[Exercises]
A - In the commentary on the Harris campaign, how much money does the campaign say it raised in the 24 hours after President Biden stepped aside?
B - Reproduce the stretch of the Harris campaign commentary from "This was Kamala" through "Tot on notice.".
C - Write the next part of the commentary on the Harris campaign, picking up after its final sentence.

[Supplied text]
• • • • • • •

It’s amazing what 24 hours can do. The Biden, now Harris campaign announced this afternoon that in the 24 hours since President Biden stepped aside, they had raked in some $80 million. The endorsements from democratic incumbents, Governors, and celebrities continue, and it’s highly likely that it will be an uncontested convention. *Fact Check* In one of my articles I stated that House Minority Leader Hakeem Jefferies had endorsed Harris. This was in error. Jefferies is scheduled to meet with Harris and Senate Majority Leader Chuck Schumer this week. My apologies.
And today she went to Wilmington, Delaware to visit the Biden/Harris campaign HQ. And if you want a preview about what I wrote last night would be a blockbuster convention, just watch the feed of her visit today. President Biden phoned in from quarantine to personally thank his staff for their incredible service, and got a heroes welcome. He heartily endorsed Harris, and introduced Doug Emhoff to introduce her. Emhoff was effusive in his praise and affection for Biden. And then he introduced his wife.
This was Kamala Unchained. As Niccole Wallace pointed out, she had a twinkle in her eye, and a spring in her step. This was clearly a woman who no longer had to worry about outshining the boss, she is the boss now, and perfectly comfortable and confident in the role. She bantered affectionately with Biden, and then she put Traitor Tot on notice.
She said something akin to, Before I was a United States Senator and then Vice President, I was the California Attorney General, and a District Attorney. And as a District Attorney and Attorney General I went up against all sorts of criminals. Traitors, cheaters who rig the game for their own gain, sexual predators, and fraudsters. Believe me when I say, I know Donald Trump’s type!
BOO-YAH! The Runt Fuhrer is about to go through something that the real Hitler chickened his way out of with a Luger shot to the head. Traitor Tot is about to go through a modern American version of the Nuremburg war Crimes Trial. And if El Pendejo ex Presidente thought that his Manhattan fraud trial was a pain in the ass, just wait until he get a load of this one!

• • • • • • •

[Information supplied]
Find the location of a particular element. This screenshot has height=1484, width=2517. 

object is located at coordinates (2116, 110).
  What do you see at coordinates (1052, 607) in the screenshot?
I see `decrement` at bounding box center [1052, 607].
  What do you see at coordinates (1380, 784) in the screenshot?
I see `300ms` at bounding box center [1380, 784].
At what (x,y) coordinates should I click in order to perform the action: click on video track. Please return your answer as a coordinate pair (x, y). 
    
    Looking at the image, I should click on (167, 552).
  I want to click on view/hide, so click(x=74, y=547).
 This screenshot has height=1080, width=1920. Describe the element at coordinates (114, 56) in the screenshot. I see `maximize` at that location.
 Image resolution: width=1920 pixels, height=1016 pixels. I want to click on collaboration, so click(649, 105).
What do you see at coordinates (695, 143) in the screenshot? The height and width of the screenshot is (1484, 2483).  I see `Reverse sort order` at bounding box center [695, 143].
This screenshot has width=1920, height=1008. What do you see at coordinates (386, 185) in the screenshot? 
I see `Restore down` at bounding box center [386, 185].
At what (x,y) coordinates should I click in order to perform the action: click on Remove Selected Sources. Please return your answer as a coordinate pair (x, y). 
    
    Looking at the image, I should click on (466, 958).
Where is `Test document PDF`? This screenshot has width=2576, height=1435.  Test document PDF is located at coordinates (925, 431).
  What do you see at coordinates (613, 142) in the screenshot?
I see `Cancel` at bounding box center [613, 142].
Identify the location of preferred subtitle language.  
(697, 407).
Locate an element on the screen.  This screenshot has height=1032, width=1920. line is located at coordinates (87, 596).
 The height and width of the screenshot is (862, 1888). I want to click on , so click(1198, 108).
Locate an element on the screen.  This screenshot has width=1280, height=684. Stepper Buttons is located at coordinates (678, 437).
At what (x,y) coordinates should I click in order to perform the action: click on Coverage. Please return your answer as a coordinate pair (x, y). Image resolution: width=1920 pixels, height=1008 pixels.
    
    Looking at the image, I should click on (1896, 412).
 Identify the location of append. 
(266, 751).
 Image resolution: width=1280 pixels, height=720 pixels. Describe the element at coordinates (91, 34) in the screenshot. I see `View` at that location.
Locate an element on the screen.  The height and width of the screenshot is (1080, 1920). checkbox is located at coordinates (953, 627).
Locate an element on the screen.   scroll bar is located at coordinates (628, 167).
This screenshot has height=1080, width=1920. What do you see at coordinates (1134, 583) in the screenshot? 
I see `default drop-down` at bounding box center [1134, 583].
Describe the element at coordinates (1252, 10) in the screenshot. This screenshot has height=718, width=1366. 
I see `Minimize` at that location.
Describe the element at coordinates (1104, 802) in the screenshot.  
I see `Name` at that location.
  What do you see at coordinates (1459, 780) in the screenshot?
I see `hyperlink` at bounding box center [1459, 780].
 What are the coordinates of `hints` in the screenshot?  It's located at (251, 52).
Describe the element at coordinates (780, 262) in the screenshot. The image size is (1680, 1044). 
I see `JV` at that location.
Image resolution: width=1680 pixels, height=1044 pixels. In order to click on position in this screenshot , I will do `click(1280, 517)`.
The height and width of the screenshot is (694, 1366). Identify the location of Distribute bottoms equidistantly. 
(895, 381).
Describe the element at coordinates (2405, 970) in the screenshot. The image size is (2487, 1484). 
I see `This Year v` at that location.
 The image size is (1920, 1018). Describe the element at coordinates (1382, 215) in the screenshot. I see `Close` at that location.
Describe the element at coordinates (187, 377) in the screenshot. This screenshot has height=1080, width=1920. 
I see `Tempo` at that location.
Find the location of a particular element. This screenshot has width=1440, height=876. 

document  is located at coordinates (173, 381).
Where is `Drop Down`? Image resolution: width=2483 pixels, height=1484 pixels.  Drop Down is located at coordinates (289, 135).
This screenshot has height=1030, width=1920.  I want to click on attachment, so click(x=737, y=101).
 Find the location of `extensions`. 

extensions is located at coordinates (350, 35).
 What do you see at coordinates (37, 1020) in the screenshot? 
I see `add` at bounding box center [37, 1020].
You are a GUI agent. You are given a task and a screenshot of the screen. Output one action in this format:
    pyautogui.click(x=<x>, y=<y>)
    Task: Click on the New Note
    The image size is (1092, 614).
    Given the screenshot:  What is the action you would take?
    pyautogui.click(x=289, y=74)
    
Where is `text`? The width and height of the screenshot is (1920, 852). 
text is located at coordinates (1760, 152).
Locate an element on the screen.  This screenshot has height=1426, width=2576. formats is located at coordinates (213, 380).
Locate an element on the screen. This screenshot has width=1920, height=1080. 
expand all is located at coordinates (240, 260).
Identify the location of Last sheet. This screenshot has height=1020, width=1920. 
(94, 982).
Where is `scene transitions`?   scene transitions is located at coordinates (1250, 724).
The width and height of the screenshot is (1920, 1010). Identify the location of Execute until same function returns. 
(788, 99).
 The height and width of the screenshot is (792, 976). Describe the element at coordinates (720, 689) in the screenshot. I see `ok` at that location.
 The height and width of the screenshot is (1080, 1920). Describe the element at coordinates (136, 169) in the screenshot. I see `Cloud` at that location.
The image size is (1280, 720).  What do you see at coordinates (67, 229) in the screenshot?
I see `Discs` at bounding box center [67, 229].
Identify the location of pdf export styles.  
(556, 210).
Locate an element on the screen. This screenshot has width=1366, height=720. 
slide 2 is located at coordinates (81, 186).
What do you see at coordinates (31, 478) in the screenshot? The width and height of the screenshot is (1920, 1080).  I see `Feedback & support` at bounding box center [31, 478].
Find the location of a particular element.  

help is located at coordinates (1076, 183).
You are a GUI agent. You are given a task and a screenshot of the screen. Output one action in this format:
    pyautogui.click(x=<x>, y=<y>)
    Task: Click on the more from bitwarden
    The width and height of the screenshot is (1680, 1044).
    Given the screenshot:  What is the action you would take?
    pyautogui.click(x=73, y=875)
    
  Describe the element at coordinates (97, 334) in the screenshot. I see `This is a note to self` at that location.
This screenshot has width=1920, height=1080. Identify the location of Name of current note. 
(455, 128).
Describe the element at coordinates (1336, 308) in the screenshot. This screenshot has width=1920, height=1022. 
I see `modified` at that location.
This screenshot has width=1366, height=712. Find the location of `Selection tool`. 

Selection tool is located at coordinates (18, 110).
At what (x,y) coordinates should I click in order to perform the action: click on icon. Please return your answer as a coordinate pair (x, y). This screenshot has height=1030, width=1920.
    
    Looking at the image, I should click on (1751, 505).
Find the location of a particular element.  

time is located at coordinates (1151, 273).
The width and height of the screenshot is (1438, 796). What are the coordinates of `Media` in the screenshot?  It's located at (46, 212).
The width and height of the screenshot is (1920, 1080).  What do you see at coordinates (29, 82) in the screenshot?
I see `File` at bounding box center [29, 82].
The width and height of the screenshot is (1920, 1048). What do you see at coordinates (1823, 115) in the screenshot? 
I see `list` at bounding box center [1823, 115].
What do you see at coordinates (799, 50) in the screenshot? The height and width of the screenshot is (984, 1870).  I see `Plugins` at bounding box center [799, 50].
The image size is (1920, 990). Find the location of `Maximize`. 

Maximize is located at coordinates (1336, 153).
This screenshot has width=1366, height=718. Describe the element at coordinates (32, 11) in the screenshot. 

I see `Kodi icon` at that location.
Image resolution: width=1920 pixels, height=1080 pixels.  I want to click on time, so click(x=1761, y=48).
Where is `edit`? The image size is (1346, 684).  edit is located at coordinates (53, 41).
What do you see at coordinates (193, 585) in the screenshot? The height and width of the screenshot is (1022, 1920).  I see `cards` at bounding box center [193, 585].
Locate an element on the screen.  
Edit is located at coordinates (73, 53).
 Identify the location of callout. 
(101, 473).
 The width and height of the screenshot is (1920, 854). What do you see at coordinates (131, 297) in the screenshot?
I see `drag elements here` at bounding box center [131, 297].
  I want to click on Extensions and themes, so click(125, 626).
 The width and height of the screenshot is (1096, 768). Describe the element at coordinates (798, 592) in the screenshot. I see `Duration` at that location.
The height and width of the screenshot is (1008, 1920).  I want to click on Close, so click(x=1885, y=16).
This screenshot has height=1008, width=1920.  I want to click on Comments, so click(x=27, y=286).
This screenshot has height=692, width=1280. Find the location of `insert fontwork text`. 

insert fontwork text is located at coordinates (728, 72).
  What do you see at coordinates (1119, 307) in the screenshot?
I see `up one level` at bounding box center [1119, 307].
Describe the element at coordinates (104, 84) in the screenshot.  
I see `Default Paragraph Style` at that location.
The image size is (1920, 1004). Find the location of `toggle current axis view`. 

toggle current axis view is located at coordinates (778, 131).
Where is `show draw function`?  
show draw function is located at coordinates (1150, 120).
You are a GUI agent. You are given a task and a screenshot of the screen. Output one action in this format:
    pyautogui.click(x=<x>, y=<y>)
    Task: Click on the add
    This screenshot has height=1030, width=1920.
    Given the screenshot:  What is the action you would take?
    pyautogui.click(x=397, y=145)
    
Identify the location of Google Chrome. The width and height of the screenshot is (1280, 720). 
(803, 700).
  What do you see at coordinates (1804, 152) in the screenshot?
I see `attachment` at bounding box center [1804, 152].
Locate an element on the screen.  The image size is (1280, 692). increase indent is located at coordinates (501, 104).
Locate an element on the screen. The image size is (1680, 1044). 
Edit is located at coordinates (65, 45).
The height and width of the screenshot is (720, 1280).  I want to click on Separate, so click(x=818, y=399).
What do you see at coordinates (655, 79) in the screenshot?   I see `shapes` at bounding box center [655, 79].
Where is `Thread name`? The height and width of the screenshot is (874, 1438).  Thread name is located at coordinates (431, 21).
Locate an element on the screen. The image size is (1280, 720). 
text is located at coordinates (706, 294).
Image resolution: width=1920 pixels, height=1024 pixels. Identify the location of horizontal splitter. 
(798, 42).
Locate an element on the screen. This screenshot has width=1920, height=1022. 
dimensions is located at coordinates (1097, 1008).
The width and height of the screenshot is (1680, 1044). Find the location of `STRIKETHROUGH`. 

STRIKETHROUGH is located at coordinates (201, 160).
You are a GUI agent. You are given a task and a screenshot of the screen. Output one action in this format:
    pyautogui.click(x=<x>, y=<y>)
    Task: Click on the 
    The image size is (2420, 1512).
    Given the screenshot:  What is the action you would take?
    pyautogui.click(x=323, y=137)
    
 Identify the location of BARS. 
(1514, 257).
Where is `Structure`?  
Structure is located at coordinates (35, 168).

• • • • • • •

[Task-by-task outputs]
A - About $80 million.

B -
This was Kamala Unchained. As Niccole Wallace pointed out, she had a twinkle in her eye, and a spring in her step. This was clearly a woman who no longer had to worry about outshining the boss, she is the boss now, and perfectly comfortable and confident in the role. She bantered affectionately with Biden, and then she put Traitor Tot on notice.

C -
Because for the next 106 days, unlike his fraud trial, Il Douche won’t be spending Wednesdays, Saturdays and Sundays cruising around Bedminster or Mar-A-Slobo in a golf cart, and he can’t just sit there, cross his arms, and scowl. Trump finally has the spotlight, and full access to make his case, but he no longer has a cheap mouthpiece to do the heavy lifting for him.
And unlike his federal trials, The Cheeto Prophet no longer has the federal appellate and Supreme Courts to slow things down so that he can run out the clock until election day. This time the jury is the judge, and the jury is the people of the United States. Court will be in session 24/7 for 106 days, and the jury will render their verdict on November 5th.
No judge this time to decide the legal niceties and protect Trump’s pasty white ass. No fancy defense lawyers jumping to their feet to object to every question they don’t like, giving the Trumpster Fire a few moments to try to cobble up an answer. This is good old fashioned American street justice, bare knuckle style. Think of it as The Fight Club in suits and with microphones.
And by far the worst thing for The Mango Messiah? Every. Single. Time. he opens his big, fat, lying pie hole, he’s actually on the witness stand as the defendant, the prosecutor has unlimited time, and there’s no redirect.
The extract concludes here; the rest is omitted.